(Potʹi·phar) [from Egyptian, a shortened form of Potiphera].
An Egyptian court official and chief of Pharaoh’s bodyguard. He was Joseph’s master for a time and, it appears, was a man of wealth. (Ge 37:36; 39:4) Potiphar purchased Joseph from the traveling Midianite merchants and, observing what a good servant Joseph was, eventually put him in charge of his whole house and field, which establishment Jehovah blessed on Joseph’s account.—Ge 37:36; 39:1-6.
Potiphar’s wife was not as faithful to him as was his servant Joseph. She repeatedly endeavored to seduce Joseph and, one day when no other men were around, grabbed hold of him, but Joseph still refused and ran out. When Potiphar came home, he heard only his wife’s frustrated barrage of false accusations. Potiphar angrily had Joseph thrown into prison.—Ge 39:7-20.

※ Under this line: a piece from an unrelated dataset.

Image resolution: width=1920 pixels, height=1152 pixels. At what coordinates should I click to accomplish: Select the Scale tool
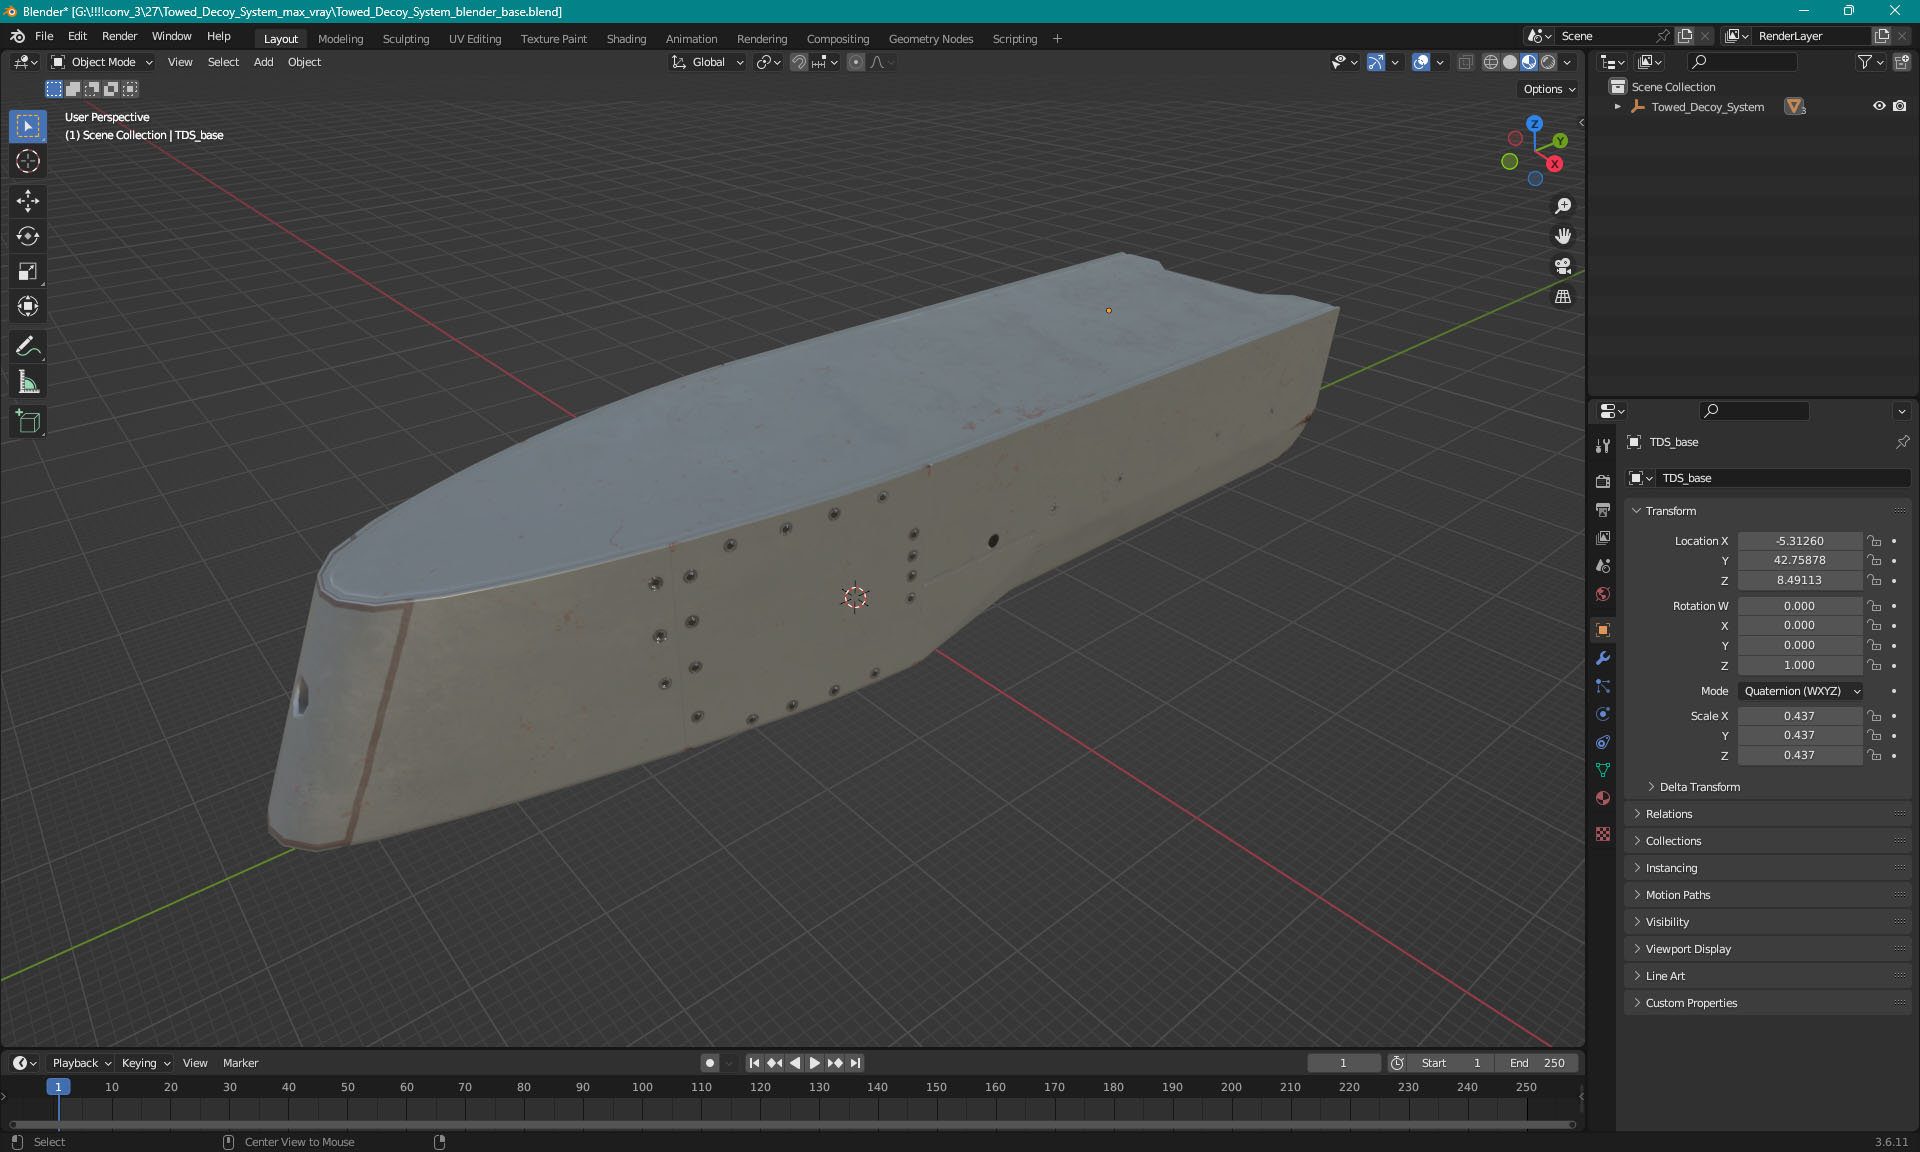[28, 272]
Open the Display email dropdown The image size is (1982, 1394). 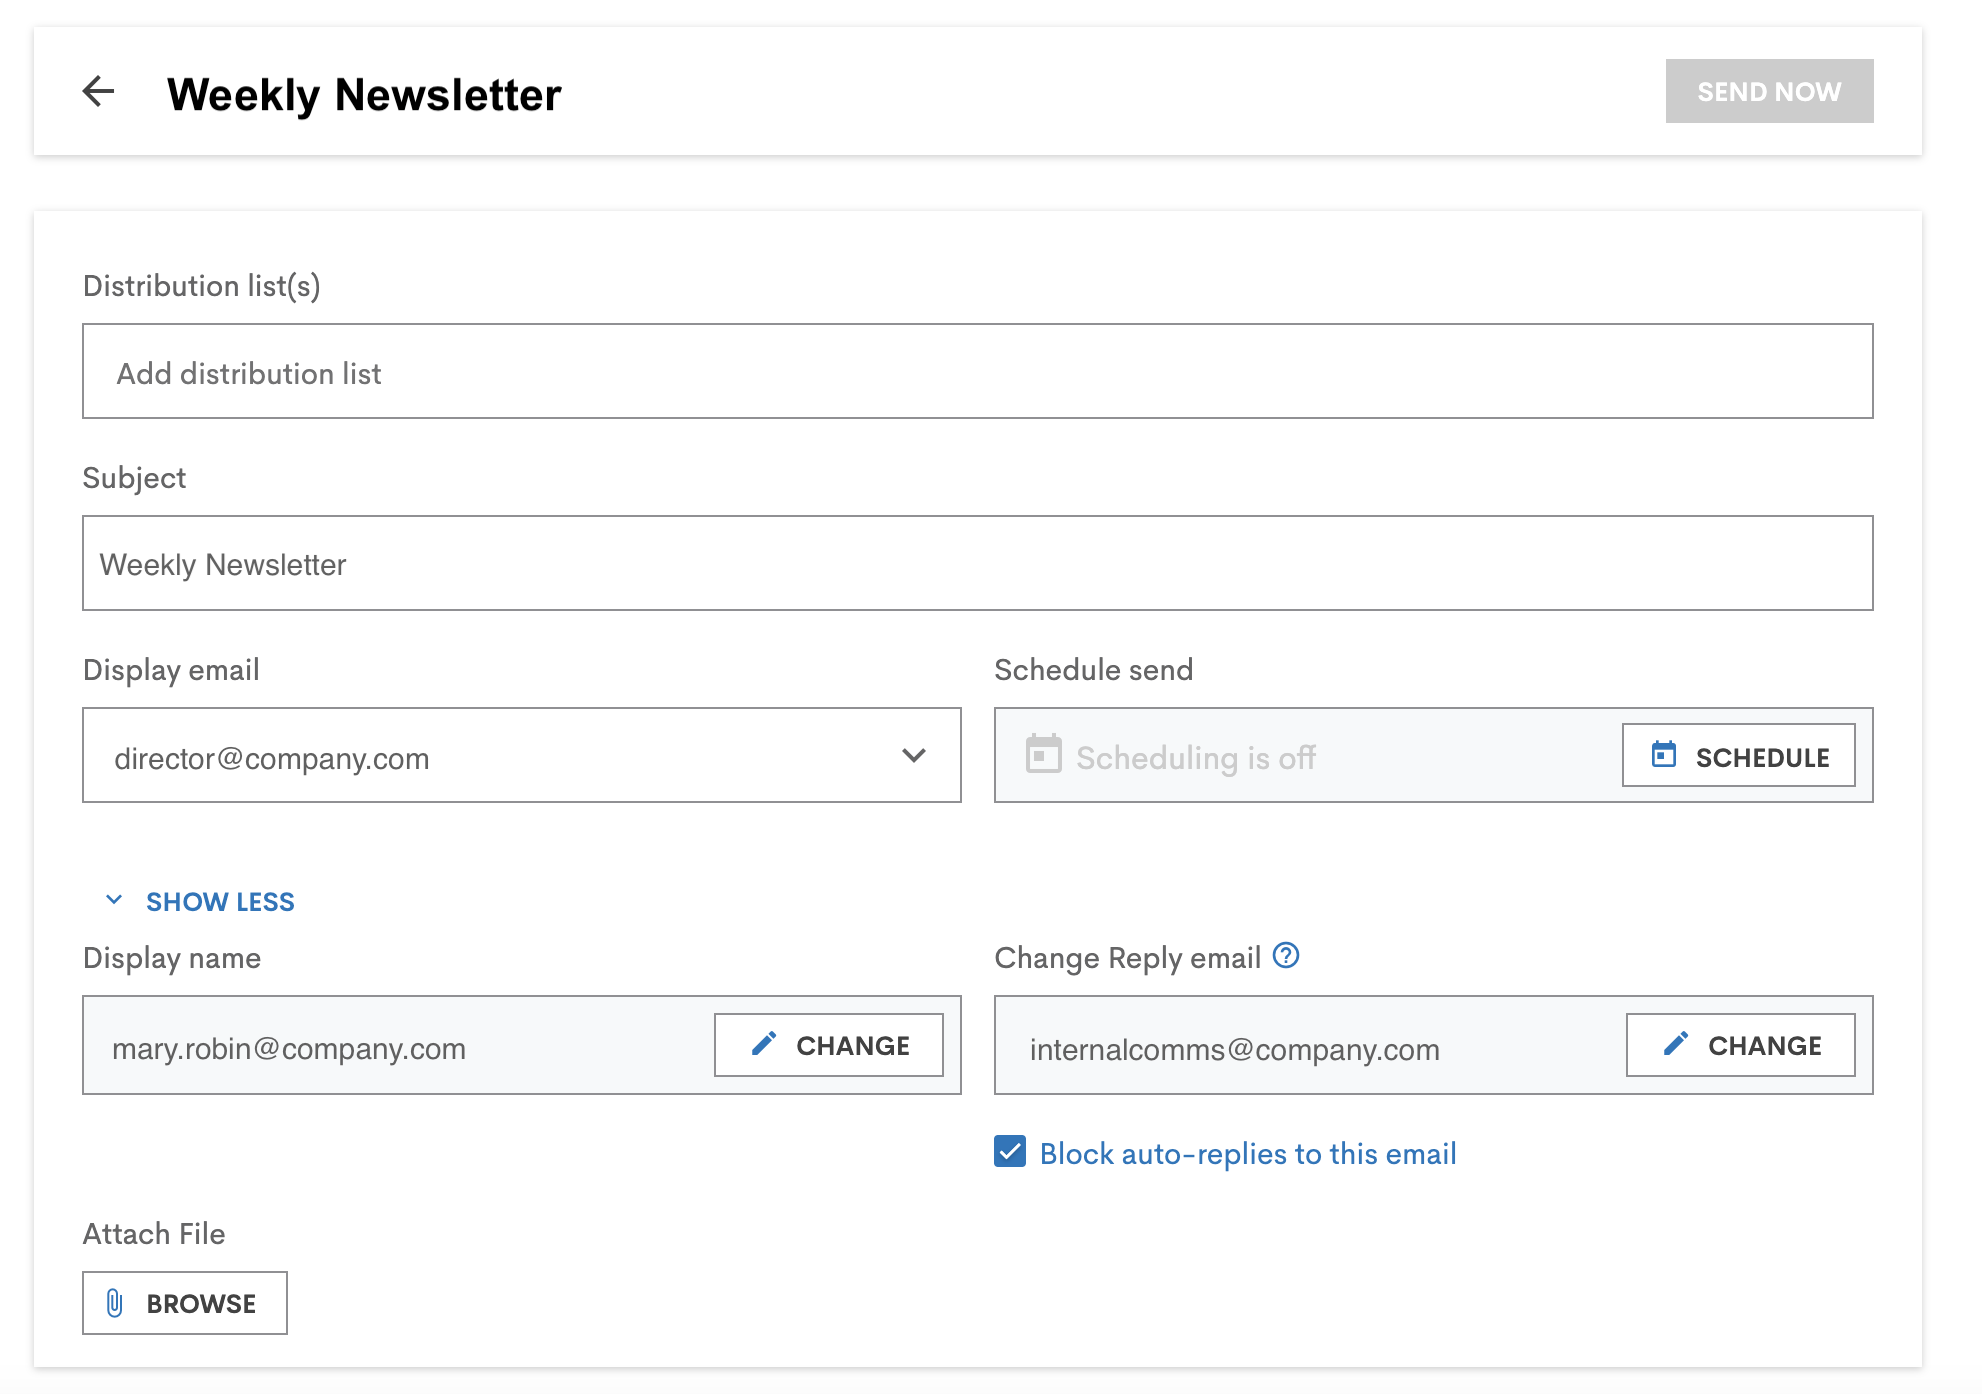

This prison seems to have been connected with Potiphar’s house or at least came under his jurisdiction as “chief of the bodyguard.” Thus, the record speaks of Pharaoh’s chief cupbearer and chief baker being thrown into this same jail, “the jail of the house of the chief of the bodyguard,” “the jail of [Joseph’s] master’s house.” (Ge 39:1; 40:1-7) However, it seems unlikely that Potiphar is to be equated with “the chief officer of the prison house” who “gave over into Joseph’s hand all the prisoners who were in the prison house.” (Ge 39:21-23) This officer was probably a subordinate of Potiphar.
Potiphar’s title “court official” translates the Hebrew word sa·risʹ, “eunuch,” which in its broader usage meant a chamberlain, courtier, or trusted officer of the throne. The “court official [sa·risʹ] that had a command over the men of war” when Jerusalem fell in 607 B.C.E. was no doubt a high government official, not a castrated person lacking masculinity. (2Ki 25:19) So, also, Potiphar was a military man, chief of the bodyguard, as well as a married man, facts that indicate that he was not a eunuch in the more common sense.